(TASK TO COMPLETE):
Would you retype, word for word, only the lines from the one holding "Instruction: Click the" through the final line of the entries below, without the pictures?

════════════════════

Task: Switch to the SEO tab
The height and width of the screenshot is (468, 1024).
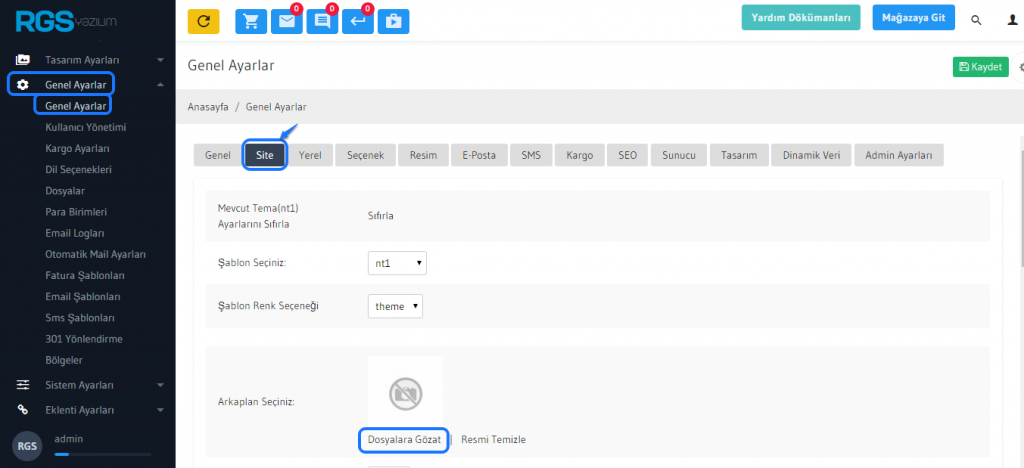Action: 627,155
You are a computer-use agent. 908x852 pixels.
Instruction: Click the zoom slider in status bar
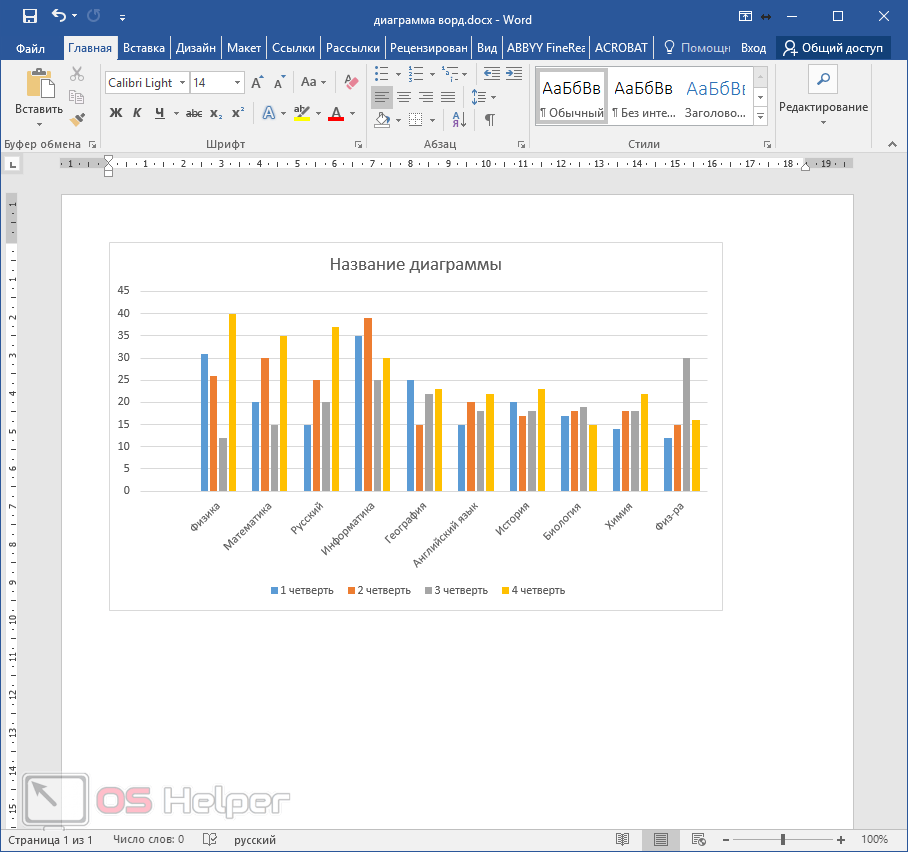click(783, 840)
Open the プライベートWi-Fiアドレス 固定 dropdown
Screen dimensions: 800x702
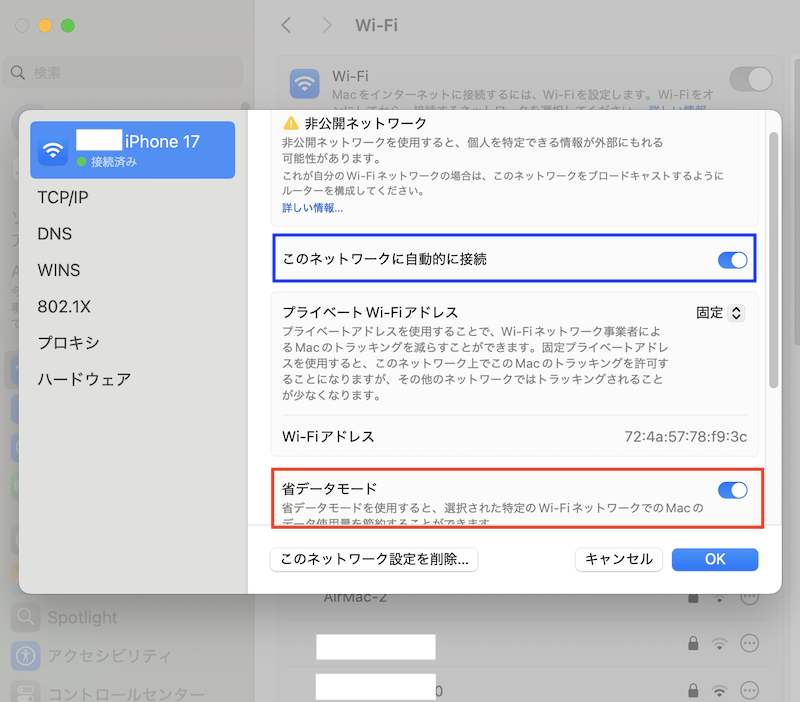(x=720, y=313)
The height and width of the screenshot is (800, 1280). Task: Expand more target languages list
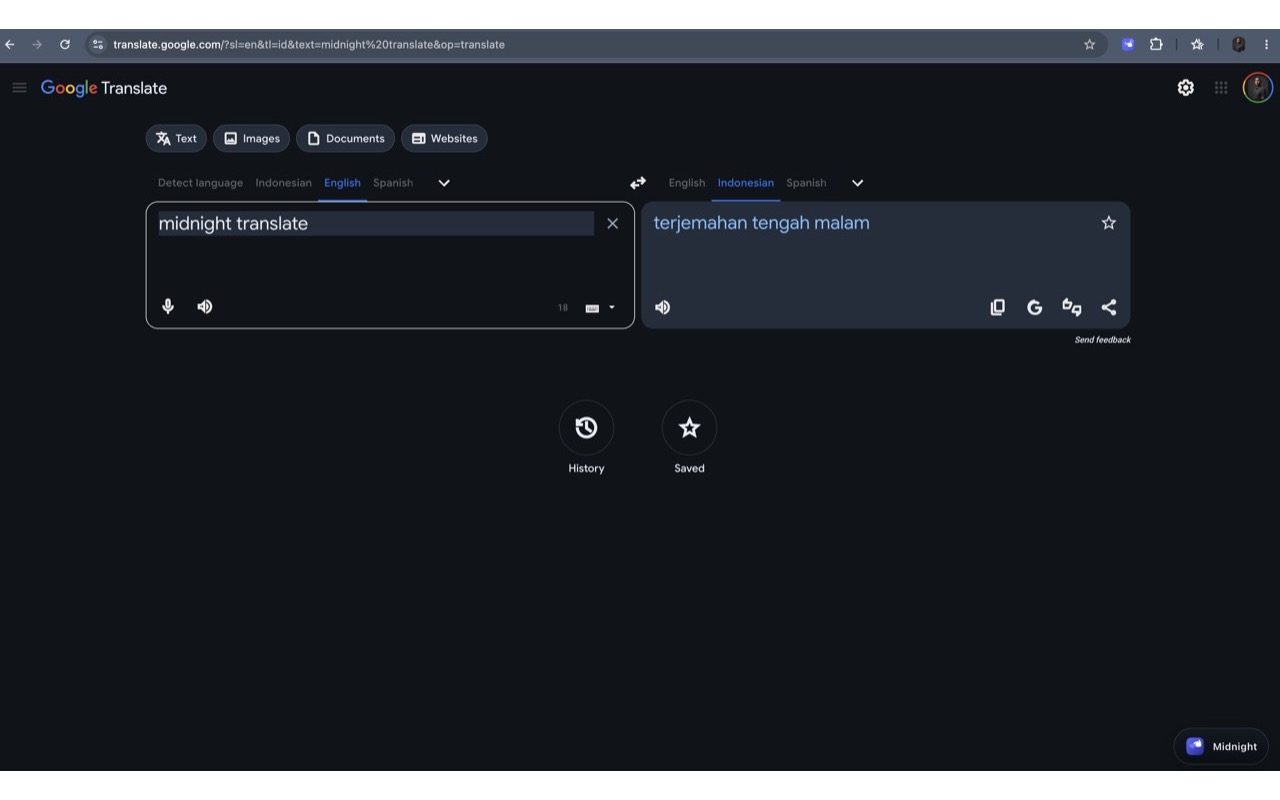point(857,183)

════════════════════

(OUTPUT OF THE EXERCISE):
Instruction: Click the zoom slider in status bar
click(783, 840)
Open the プライベートWi-Fiアドレス 固定 dropdown
Screen dimensions: 800x702
(x=720, y=313)
The height and width of the screenshot is (800, 1280). Task: Expand more target languages list
point(857,183)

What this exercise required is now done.